→ Entries provided:
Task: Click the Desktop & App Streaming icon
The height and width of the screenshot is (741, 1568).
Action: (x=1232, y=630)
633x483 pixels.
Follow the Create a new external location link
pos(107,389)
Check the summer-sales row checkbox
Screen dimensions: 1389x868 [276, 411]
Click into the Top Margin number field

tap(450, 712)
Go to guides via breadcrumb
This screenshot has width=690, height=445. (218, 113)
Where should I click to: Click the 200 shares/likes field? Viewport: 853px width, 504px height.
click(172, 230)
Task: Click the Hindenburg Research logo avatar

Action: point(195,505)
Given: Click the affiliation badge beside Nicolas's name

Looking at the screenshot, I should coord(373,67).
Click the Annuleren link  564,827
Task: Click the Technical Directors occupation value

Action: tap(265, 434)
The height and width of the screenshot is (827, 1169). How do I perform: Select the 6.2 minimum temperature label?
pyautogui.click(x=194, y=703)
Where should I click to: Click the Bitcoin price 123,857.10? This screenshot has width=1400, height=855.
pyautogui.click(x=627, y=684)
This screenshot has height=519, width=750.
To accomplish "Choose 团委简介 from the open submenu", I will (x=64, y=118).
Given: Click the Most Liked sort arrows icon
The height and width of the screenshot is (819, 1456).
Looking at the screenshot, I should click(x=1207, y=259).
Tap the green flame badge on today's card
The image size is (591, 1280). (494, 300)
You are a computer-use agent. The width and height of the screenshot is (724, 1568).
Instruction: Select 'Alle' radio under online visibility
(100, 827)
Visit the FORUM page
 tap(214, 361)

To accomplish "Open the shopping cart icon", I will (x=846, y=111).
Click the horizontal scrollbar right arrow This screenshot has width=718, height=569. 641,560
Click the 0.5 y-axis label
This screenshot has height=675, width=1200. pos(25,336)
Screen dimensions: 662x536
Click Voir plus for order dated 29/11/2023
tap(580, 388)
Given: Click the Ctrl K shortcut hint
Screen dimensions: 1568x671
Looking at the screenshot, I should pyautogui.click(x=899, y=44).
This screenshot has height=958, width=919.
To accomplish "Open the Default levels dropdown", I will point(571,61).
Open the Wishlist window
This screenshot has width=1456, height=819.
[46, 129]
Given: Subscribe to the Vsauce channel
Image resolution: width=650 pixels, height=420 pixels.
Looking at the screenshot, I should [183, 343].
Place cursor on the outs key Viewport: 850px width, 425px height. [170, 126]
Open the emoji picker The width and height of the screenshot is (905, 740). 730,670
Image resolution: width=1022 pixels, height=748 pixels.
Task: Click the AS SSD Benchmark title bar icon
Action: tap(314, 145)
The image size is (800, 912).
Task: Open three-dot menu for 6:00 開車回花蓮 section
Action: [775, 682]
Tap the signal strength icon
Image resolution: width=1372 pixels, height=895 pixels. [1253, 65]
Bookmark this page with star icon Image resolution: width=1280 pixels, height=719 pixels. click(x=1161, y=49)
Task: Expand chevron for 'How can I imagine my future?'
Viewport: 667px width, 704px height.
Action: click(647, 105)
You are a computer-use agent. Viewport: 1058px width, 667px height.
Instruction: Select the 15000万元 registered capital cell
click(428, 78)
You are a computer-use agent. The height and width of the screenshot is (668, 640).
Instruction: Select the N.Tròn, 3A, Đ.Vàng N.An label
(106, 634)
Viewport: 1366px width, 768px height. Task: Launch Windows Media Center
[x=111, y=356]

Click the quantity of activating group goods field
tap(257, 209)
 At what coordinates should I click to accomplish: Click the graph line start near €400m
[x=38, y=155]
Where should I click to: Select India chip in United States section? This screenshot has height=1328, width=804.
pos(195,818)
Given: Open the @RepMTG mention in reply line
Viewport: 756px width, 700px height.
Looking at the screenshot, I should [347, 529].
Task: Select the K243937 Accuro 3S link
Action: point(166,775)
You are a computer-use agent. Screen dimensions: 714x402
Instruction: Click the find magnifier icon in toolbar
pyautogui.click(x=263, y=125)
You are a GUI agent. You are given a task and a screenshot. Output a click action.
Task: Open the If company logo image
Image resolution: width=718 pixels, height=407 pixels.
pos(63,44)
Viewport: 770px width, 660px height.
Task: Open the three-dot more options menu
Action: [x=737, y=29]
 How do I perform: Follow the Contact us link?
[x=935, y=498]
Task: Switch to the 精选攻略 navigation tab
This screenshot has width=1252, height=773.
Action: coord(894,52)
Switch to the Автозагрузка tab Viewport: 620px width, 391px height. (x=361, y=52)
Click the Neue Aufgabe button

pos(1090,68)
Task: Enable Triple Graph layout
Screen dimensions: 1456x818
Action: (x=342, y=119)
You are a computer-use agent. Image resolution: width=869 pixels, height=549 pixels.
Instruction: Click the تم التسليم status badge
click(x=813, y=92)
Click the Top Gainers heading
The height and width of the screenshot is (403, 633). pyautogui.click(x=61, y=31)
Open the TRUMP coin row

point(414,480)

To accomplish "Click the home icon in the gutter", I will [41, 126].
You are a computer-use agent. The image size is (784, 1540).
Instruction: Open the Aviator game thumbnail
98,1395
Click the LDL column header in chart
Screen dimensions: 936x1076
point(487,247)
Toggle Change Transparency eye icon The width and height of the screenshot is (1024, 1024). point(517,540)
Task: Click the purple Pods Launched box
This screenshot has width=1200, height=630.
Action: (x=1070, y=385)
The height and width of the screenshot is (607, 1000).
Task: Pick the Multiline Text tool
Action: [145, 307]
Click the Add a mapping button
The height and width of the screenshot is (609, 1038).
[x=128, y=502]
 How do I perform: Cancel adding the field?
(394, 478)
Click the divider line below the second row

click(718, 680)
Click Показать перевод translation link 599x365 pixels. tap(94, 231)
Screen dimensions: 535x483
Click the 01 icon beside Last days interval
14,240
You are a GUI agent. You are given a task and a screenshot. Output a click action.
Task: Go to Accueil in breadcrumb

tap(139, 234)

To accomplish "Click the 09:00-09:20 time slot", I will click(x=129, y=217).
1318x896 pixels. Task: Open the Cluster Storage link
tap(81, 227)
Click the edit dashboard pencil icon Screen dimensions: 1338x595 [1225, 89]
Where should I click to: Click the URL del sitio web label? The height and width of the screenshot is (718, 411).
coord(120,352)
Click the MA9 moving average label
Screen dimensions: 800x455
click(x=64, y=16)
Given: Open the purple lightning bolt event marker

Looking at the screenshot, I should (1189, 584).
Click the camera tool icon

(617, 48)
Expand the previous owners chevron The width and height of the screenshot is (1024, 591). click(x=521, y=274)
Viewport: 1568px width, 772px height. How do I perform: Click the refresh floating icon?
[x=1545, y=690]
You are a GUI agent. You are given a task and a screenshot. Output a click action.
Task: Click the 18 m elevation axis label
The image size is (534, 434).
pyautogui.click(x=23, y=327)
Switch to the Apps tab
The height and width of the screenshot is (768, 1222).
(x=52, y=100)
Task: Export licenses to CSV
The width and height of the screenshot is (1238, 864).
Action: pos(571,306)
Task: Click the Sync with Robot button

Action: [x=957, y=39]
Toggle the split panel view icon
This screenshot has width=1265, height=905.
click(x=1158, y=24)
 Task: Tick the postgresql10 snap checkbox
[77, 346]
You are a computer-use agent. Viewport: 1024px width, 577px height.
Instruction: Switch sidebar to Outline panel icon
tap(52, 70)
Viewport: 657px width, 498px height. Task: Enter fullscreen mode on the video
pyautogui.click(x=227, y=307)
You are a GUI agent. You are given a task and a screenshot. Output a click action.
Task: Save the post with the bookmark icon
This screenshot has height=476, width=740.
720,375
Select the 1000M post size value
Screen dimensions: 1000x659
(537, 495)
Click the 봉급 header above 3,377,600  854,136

→ What you should do: What lines of the material above contain "chevron"? Return each of them.

→ Exercise output:
Task: Expand chevron for 'How can I imagine my future?'
Expand the previous owners chevron The width and height of the screenshot is (1024, 591). click(x=521, y=274)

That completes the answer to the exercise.